Enter ye in at the strait gate: for wide is the gate, and broad is the way, that leadeth to destruction, and many there be which go in thereat: because strait is the gate, and narrow is the way, which leadeth unto life, and few there be that find it.Matthew 7:13-14
God has mandated non-negotiable principles and truths for the lives of mankind. If these mandates are followed and applied, lives will inevitably be transformed and the blessings of God realized. Even so, God has not taken away the one thing that will determine whether the door will be opened or remain closed for His glory to be revealed, the power of choice. God will not force His will upon anyone, but rather, everyone is persuaded of themselves and choose Him from a loving and obedient heart.

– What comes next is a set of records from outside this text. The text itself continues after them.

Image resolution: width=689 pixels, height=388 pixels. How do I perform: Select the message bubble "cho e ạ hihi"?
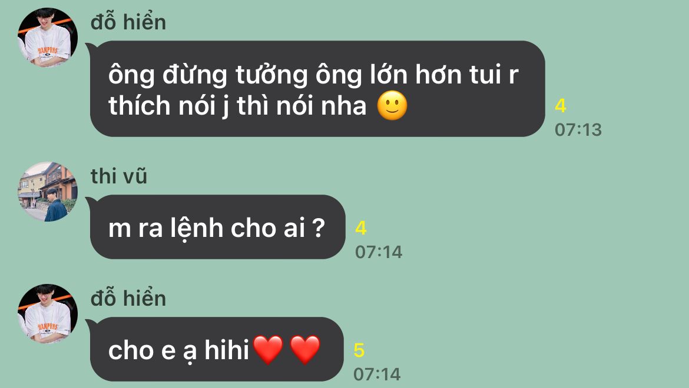(217, 349)
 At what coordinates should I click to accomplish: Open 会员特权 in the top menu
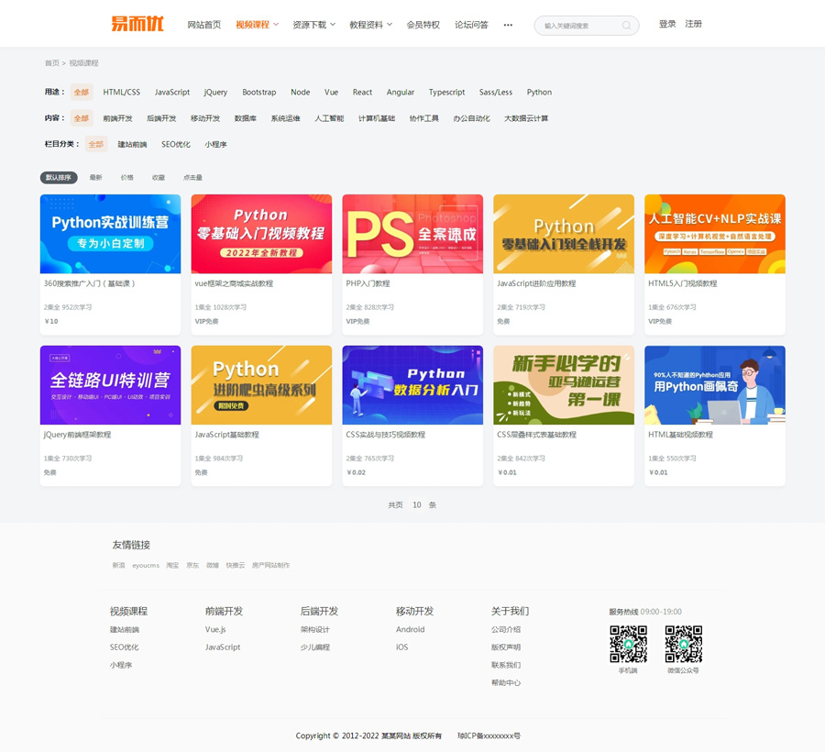(x=423, y=25)
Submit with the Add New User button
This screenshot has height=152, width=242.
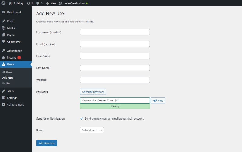coord(47,143)
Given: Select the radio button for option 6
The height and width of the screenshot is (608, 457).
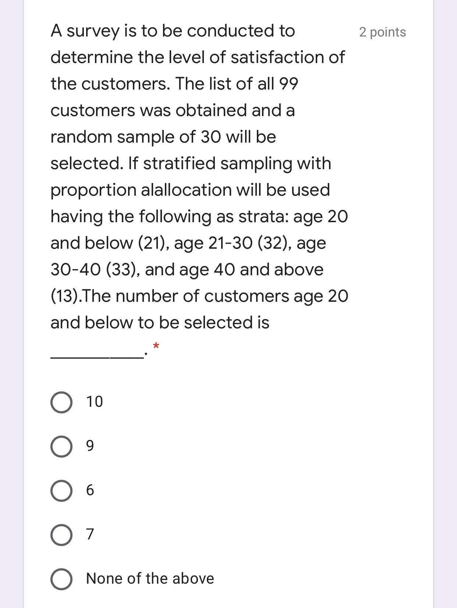Looking at the screenshot, I should [x=62, y=491].
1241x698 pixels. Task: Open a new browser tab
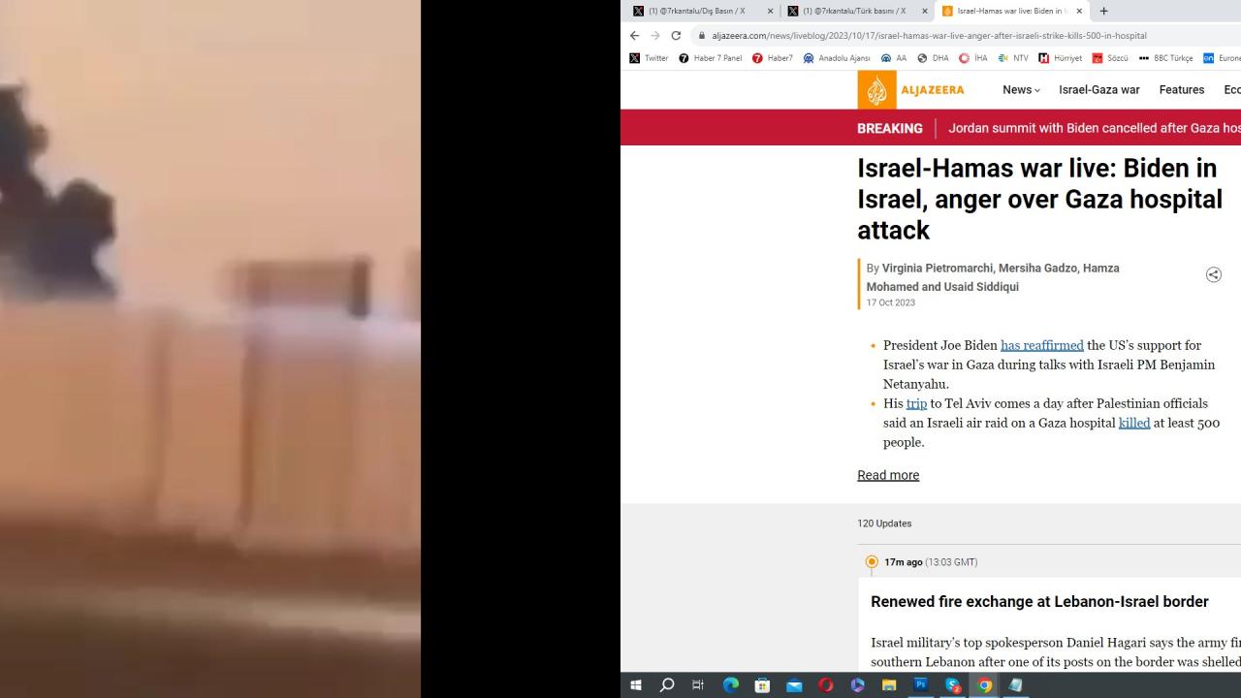(x=1103, y=11)
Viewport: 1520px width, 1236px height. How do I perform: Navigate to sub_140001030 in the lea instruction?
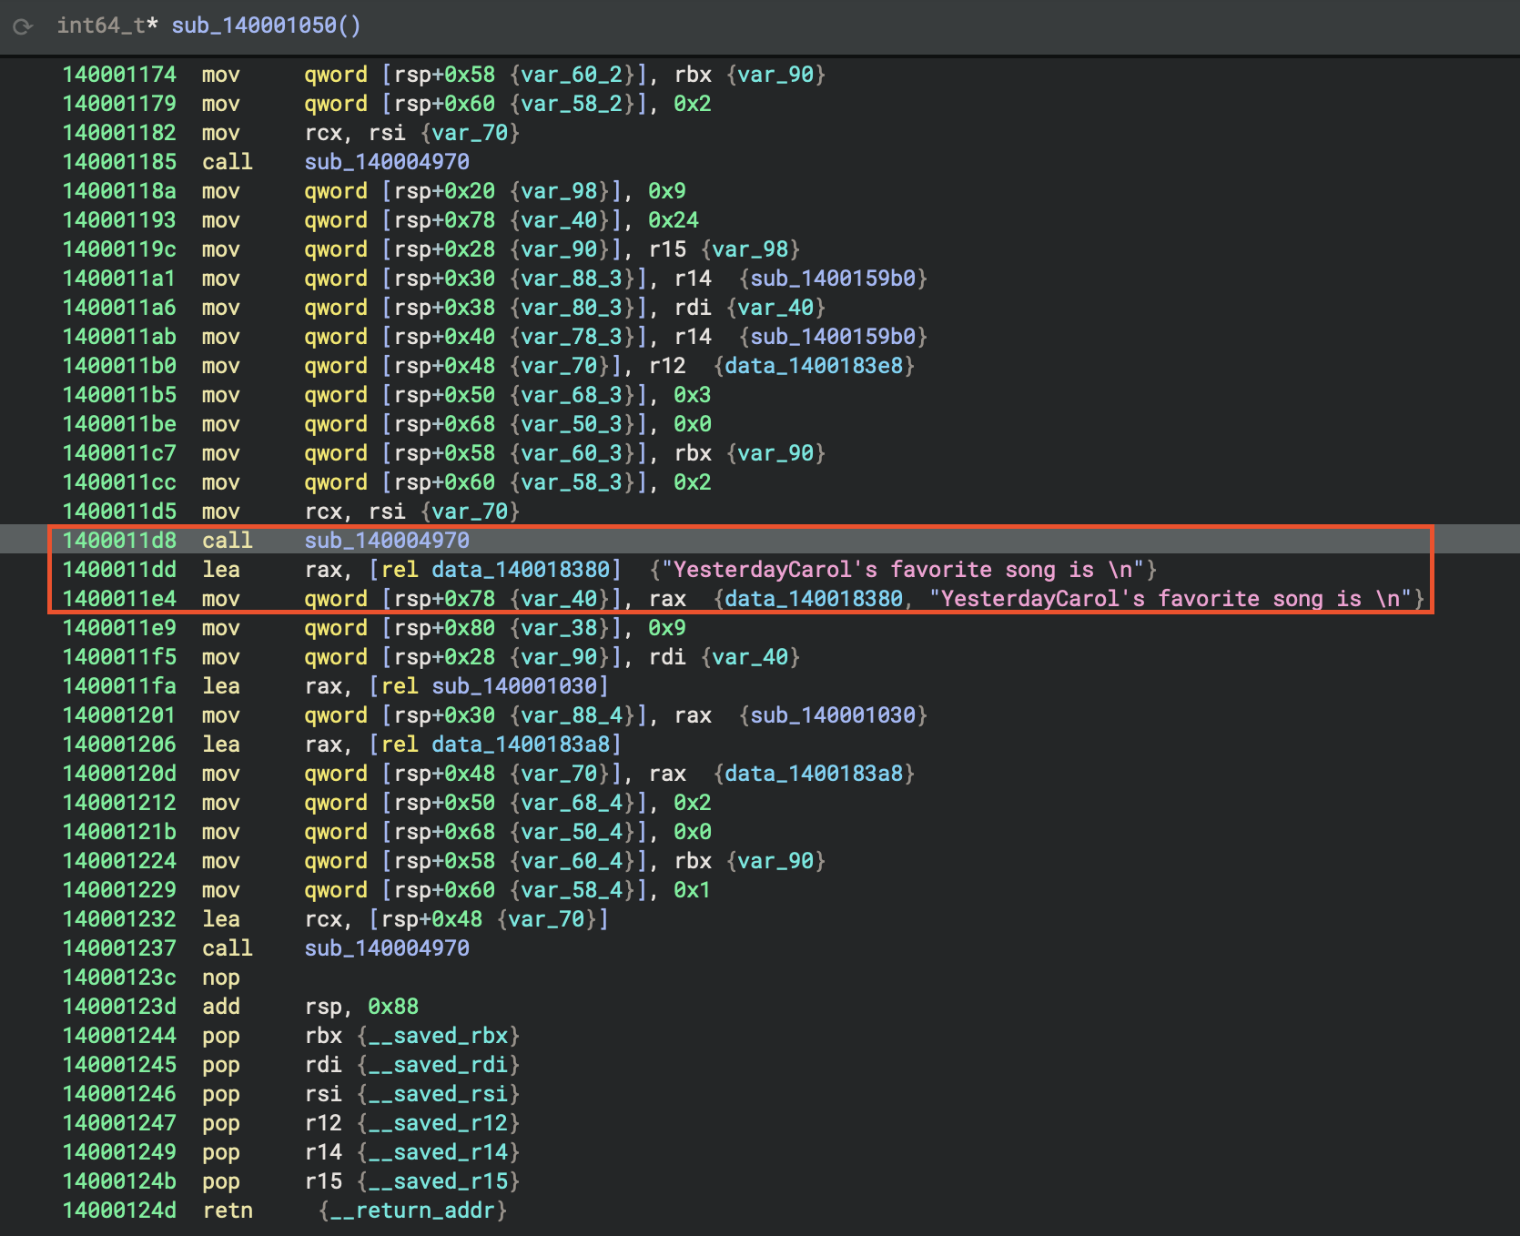514,686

Jesus closes the “Sermon on the Mount” by challenging the people to choose the correct path for their lives (St. Matthew 7:13-14). This path is characterized as the “strait gate.” Although it leads to heaven, it is narrow and must be sought with diligence and earnest desire. It requires commitment, determination, discipline, self-control, and self-denial. Too, it’s laden with adversities, dangers and difficulties, making it necessary for much effort and labor to be expended, to eventually gain a crown of life. On the other hand, the “broad gate” is the way of worldliness, pleasure and fleshly desires. This way is immediate; it is always there and accessible. It’s seemingly attractive, enticing, ungodly, materialistic, filled with carnality, which Jesus says many will obviously choose leading to their ultimate destruction. It cannot be over-emphasized nor over-stated that “the wages of sin is death, but the gift of God is eternal life through Jesus Christ our Lord” (Romans 6:23).
Jesus expressed the stringent criteria required to enter the door of salvation as He stated “many will seek to enter in, and shall not be able” (St. Luke 13:24). Everyone must “strive” to enter and few are willing to pay the price of self-denial. The world offers much and in many cases the cost proving too great to give up (St. Luke 9:23). Above all and foremost, there is a window of opportunity (now is the day of salvation; 2 Corinthians 6:2; Hebrews 3:15) and it must be seized with all diligence.
The choice of life and death is before us all. We can please ourselves with the “beggarly elements” (Galatians 4:9) of the world now and face eternal damnation or a life of sacrifice for Christ and rewarded with everlasting life (Revelation 2:10). Moses, no different than we are today, faced with the same decision for his life, chose “rather to suffer the affliction with the people of God, than to enjoy the pleasures of sin for a season. Esteeming the reproach of Christ greater riches than the treasures in Egypt: for he had respect unto the recompense of the reward” (Hebrews 11:25-26). CHOOSE WISELY!